Enric Bug showed his work at collective exhibitions such as Catalunya vista des de l'exterior of Banco Exterior de España (Barcelona, 1980), Tintin a Barcelona of the foundation Fundació Joan Miró (Barcelona, 1984), Art al carrer (Figueres, 1984), Col-lectiva JAF (Joventuts Artístiques de Figueres, 1985), Rock al Museu in Museu de l'Empordà (Figueres, 1996) or Pangrama at Galeria Canaleta (Figueres, 1996). In June 2011, he exhibited a retrospective of his work at Espai d'Art del Celler Espelt in Vilajuïga. In another solo exhibition titled F.A.C.E.S, he presented portraits of celebrities at Galeria Aljub in Figueres in 2014.

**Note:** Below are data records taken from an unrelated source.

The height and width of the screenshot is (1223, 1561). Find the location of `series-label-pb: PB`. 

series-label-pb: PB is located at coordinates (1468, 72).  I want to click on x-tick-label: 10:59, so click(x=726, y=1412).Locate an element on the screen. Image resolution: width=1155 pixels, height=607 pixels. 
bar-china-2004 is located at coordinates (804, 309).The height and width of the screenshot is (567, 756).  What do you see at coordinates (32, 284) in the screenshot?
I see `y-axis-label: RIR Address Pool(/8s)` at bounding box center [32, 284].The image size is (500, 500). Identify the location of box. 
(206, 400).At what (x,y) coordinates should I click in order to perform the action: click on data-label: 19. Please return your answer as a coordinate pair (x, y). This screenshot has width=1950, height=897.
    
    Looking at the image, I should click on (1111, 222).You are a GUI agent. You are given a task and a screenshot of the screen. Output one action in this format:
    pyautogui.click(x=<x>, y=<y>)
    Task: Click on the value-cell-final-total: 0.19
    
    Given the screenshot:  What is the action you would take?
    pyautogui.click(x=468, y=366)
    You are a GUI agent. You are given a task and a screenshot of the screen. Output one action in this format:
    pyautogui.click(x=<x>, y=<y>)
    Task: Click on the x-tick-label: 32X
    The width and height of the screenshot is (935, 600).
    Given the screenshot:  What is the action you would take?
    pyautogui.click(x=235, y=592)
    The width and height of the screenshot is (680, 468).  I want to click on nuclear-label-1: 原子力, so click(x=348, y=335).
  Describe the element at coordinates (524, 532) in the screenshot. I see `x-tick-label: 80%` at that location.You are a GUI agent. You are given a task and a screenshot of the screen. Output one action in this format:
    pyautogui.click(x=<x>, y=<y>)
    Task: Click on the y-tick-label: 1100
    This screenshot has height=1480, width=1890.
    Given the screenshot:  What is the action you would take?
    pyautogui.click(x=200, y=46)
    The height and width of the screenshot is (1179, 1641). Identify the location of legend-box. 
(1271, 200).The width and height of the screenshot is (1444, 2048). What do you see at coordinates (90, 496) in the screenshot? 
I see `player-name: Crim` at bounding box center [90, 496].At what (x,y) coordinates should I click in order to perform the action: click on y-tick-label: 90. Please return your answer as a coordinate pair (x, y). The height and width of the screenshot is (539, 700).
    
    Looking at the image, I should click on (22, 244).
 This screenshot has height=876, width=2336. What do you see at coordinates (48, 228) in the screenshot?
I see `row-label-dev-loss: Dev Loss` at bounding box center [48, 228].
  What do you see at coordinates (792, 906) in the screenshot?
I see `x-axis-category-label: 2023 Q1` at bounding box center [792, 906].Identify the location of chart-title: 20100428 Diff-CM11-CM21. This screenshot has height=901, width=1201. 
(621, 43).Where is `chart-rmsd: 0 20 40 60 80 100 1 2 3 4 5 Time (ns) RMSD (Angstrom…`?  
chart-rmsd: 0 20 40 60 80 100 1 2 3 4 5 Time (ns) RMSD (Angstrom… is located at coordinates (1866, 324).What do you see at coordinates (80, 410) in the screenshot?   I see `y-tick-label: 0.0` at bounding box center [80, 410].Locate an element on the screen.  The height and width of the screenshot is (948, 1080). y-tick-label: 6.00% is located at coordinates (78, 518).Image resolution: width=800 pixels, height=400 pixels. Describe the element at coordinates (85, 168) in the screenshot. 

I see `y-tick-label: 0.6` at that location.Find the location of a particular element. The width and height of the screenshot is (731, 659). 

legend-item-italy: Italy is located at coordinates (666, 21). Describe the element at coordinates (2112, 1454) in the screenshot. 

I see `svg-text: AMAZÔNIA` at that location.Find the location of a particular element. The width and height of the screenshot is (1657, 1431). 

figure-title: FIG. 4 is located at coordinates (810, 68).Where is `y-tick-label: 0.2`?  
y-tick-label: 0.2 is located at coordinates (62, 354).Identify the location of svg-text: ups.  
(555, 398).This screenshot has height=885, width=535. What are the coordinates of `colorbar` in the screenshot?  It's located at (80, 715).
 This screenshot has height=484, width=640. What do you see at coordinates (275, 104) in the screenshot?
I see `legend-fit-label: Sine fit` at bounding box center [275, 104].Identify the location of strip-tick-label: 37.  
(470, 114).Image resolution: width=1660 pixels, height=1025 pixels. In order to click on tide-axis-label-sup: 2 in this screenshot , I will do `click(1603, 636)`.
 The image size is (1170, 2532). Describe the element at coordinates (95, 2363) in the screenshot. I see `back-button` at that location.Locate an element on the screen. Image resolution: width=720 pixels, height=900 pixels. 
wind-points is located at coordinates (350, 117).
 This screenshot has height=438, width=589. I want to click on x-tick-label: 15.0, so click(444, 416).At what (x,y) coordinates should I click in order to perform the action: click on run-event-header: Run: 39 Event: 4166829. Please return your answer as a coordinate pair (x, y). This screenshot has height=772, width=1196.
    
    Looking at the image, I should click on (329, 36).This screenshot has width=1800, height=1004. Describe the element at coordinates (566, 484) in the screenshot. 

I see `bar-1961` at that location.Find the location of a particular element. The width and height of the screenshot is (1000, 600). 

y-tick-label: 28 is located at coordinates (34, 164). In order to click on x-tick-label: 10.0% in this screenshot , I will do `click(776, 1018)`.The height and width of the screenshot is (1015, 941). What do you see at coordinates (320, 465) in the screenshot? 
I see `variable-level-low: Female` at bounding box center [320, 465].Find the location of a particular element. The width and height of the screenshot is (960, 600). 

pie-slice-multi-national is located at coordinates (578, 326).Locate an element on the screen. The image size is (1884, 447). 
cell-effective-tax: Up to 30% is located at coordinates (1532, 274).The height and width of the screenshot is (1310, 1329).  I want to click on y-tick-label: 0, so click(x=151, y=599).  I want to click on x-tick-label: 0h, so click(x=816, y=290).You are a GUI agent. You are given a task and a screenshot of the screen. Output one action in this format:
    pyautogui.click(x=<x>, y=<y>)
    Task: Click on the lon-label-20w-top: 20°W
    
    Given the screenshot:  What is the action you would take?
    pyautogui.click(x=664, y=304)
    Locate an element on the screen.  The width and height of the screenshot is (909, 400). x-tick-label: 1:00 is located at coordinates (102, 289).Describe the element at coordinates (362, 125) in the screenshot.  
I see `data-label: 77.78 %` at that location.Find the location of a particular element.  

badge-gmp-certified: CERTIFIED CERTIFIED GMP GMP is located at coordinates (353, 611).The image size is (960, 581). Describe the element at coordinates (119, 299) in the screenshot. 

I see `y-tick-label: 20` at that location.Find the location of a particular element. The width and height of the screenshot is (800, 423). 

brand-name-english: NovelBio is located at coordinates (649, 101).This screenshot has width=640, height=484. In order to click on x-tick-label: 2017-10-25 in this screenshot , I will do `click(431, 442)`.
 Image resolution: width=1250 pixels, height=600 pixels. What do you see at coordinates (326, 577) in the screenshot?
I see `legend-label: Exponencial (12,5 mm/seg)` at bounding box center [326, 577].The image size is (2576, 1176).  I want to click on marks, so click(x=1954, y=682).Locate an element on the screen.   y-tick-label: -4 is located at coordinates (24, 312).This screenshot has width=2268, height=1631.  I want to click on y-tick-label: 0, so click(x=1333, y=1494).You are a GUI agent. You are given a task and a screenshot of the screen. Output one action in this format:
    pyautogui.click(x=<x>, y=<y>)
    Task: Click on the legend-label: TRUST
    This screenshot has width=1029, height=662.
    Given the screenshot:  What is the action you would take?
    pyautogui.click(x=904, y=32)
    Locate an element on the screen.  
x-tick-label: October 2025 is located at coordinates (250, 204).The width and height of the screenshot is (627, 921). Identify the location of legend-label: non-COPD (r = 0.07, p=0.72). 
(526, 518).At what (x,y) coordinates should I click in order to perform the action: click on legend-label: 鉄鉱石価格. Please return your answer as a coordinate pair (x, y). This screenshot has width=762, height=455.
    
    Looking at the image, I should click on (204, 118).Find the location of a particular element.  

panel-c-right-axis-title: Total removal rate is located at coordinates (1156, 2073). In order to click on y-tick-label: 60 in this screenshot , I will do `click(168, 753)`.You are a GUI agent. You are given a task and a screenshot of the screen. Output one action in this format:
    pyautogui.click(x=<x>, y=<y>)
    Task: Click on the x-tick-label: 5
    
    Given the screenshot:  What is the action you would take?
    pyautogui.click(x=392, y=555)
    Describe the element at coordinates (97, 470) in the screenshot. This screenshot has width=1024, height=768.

The artist lives in Figueres.

== Publications (selection) ==
- The Speed Kills. Star 41, 1978 (debut)
- Chewing gum. Star 46, 1979
- How to Make Up. Star 44–48, 1979
- Blues de la ciudad. Bésame Mucho 5, Producciones Editoriales S.A., November 1980
- El Misterio del Cadillac negro. Bésame Mucho 6, Producciones Editoriales S.A., December 1980
- Magazine cover and Nivel.B52. Bésame Mucho 10, Producciones Editoriales S.A., April 1981
- Candy. Bésame Mucho 12, Producciones Editoriales S.A., June 1981
- Rockabilly de verano. Bésame Mucho 13, Producciones Editoriales S.A., July 198
- Rockabilly de verano. Bésame Mucho 14, Producciones Editoriales S.A., August 1981
- Rockabilly de verano. Bésame Mucho 15, Producciones Editoriales S.A., September 1981
- Misión destruir Alien. Bésame Mucho 16, Producciones Editoriales S.A., October 1981
- Lucky el zurdo. Bésame Mucho 20, Producciones Editoriales S.A., Februar 1982
- Magazine cover and Lucky el zurdo. La dama negra. Bésame Mucho 21, Producciones Editoriales S.A., March 1982
- Lucky el zurdo. Bésame Mucho 22, Producciones Editoriales S.A., March 1982
- Lucky el zurdo. Bésame Mucho 23, Producciones Editoriales S.A., April 1982
- Lucky el zurdo. Bésame Mucho 24, Producciones Editoriales S.A., June 1982
- Magazine cover and Lucky el Zurdo. Bésame Mucho 26, Producciones Editoriales S.A., August 1982

== Literature ==
- Inés Padrosa Gorgot: Diccionari biogràfic de l’Alt Empordà. Diputació, Girona 2009, ISBN 978-84-96747-54-8, p. 155.
- José Manuel Lechado, José Manuel Lechado García: La movida. Una crónica de los 80. EDAF, Madrid 2005, ISBN 84-96107-46-9, p. 198.